In the records from the line with "I will 530,178." to the line with "Instruction: Open the", change "next year" to "previous year" and leave everything else as it is. Give only those lines.

[START OF Task input]

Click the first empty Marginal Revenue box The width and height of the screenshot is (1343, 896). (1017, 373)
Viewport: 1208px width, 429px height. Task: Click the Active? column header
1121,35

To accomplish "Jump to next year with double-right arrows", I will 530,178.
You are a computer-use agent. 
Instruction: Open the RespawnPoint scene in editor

[END OF Task input]
[START OF Task input]

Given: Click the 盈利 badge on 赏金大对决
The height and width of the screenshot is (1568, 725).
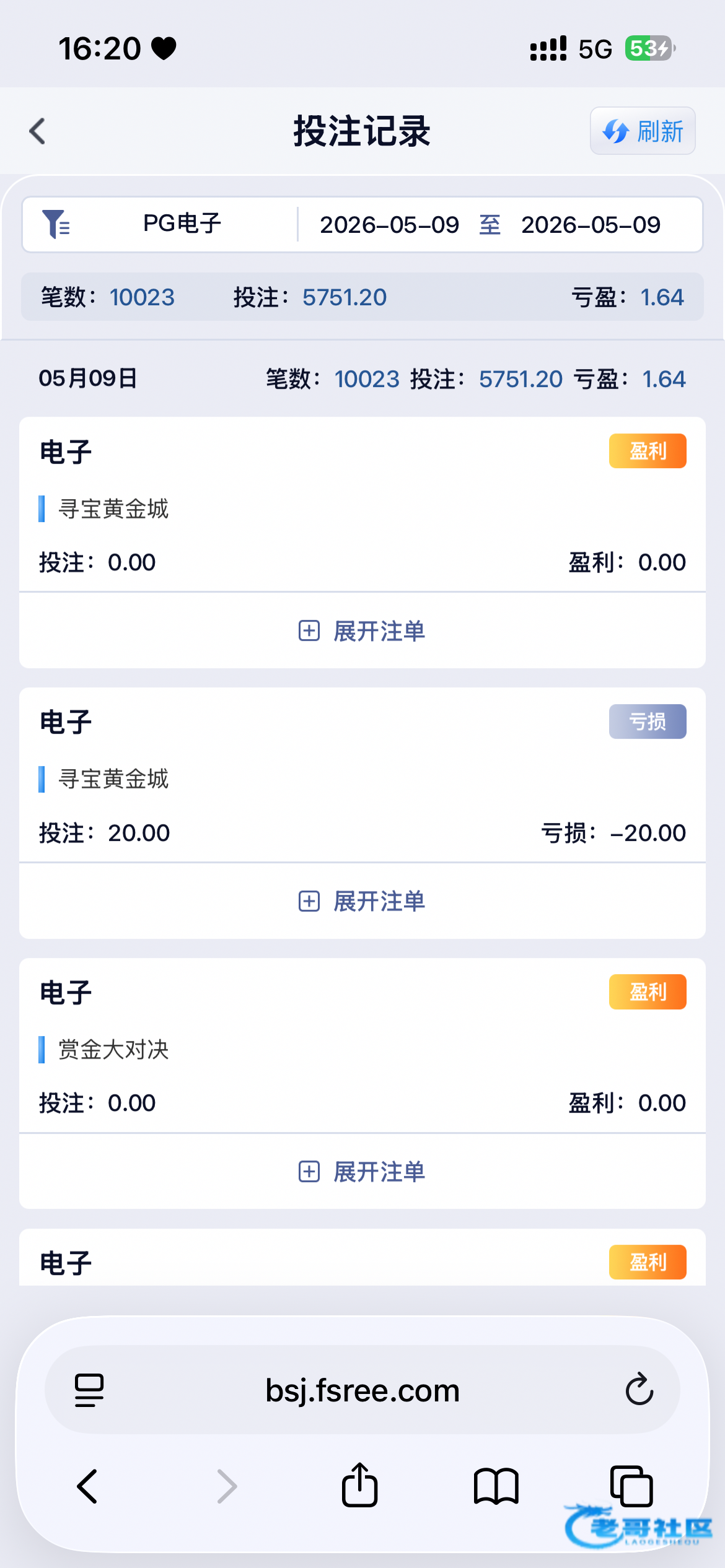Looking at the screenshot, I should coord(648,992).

[END OF Task input]

Written solution —
To accomplish "Jump to previous year with double-right arrows", I will 530,178.
You are a computer-use agent. 
Instruction: Open the RespawnPoint scene in editor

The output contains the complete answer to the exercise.